*Task goal*:
Could you reproduce the material below, swapping each "Instruction:" for "Command:" and leaving everything else untouched?

*Element lookup records*:
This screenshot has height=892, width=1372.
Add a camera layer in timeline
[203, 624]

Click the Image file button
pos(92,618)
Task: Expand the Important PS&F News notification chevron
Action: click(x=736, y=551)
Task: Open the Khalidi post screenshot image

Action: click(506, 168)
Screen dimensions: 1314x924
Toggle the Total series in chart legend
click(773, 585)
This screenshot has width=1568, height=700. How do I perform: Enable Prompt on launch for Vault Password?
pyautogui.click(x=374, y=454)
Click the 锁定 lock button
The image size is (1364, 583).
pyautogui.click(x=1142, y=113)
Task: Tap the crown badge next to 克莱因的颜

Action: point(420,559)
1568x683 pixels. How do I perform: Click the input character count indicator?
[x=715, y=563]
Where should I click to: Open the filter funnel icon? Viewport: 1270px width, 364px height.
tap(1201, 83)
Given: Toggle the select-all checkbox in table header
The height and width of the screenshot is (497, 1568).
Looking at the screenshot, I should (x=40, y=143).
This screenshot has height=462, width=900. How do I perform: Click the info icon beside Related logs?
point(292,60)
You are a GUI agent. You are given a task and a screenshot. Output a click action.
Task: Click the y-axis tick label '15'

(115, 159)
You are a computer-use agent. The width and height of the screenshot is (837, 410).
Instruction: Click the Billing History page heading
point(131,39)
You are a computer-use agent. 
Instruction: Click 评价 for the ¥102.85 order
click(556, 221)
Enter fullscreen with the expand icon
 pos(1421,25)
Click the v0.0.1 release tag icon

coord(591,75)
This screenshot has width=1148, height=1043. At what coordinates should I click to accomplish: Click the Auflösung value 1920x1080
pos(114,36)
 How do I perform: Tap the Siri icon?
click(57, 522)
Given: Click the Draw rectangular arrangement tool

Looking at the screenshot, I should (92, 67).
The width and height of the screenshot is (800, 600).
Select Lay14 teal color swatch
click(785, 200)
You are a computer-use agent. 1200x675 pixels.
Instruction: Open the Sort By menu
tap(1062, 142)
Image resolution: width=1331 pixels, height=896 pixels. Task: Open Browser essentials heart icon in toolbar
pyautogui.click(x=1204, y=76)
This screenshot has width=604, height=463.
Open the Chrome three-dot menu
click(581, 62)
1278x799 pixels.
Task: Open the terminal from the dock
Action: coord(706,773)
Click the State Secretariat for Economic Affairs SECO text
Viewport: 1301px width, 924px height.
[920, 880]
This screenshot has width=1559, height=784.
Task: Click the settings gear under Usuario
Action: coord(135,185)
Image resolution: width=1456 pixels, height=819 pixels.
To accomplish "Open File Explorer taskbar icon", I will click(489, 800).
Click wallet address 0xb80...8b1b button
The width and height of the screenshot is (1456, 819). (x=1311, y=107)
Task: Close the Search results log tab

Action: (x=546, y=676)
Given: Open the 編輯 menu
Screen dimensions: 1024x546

*Result of this task*:
This screenshot has height=892, width=1372.
Add a camera layer in timeline
[203, 624]

Click the Image file button
pos(92,618)
Task: Expand the Important PS&F News notification chevron
Action: click(x=736, y=551)
Task: Open the Khalidi post screenshot image

Action: click(506, 168)
Screen dimensions: 1314x924
Toggle the Total series in chart legend
click(773, 585)
This screenshot has width=1568, height=700. How do I perform: Enable Prompt on launch for Vault Password?
pyautogui.click(x=374, y=454)
Click the 锁定 lock button
The image size is (1364, 583).
pyautogui.click(x=1142, y=113)
Task: Tap the crown badge next to 克莱因的颜

Action: point(420,559)
1568x683 pixels. How do I perform: Click the input character count indicator?
[x=715, y=563]
Where should I click to: Open the filter funnel icon? Viewport: 1270px width, 364px height.
tap(1201, 83)
Given: Toggle the select-all checkbox in table header
The height and width of the screenshot is (497, 1568).
Looking at the screenshot, I should (x=40, y=143).
This screenshot has height=462, width=900. How do I perform: Click the info icon beside Related logs?
point(292,60)
You are a GUI agent. You are given a task and a screenshot. Output a click action.
Task: Click the y-axis tick label '15'

(115, 159)
You are a computer-use agent. The width and height of the screenshot is (837, 410).
Command: Click the Billing History page heading
point(131,39)
You are a computer-use agent. 
Command: Click 评价 for the ¥102.85 order
click(556, 221)
Enter fullscreen with the expand icon
 pos(1421,25)
Click the v0.0.1 release tag icon

coord(591,75)
This screenshot has width=1148, height=1043. At what coordinates should I click to accomplish: Click the Auflösung value 1920x1080
pos(114,36)
 How do I perform: Tap the Siri icon?
click(57, 522)
Given: Click the Draw rectangular arrangement tool

Looking at the screenshot, I should (92, 67).
The width and height of the screenshot is (800, 600).
Select Lay14 teal color swatch
click(785, 200)
You are a computer-use agent. 1200x675 pixels.
Command: Open the Sort By menu
tap(1062, 142)
Image resolution: width=1331 pixels, height=896 pixels. Task: Open Browser essentials heart icon in toolbar
pyautogui.click(x=1204, y=76)
This screenshot has width=604, height=463.
Open the Chrome three-dot menu
click(581, 62)
1278x799 pixels.
Task: Open the terminal from the dock
Action: coord(706,773)
Click the State Secretariat for Economic Affairs SECO text
Viewport: 1301px width, 924px height.
[920, 880]
This screenshot has width=1559, height=784.
Task: Click the settings gear under Usuario
Action: coord(135,185)
Image resolution: width=1456 pixels, height=819 pixels.
To accomplish "Open File Explorer taskbar icon", I will click(489, 800).
Click wallet address 0xb80...8b1b button
The width and height of the screenshot is (1456, 819). (x=1311, y=107)
Task: Close the Search results log tab

Action: (x=546, y=676)
Given: Open the 編輯 menu
Screen dimensions: 1024x546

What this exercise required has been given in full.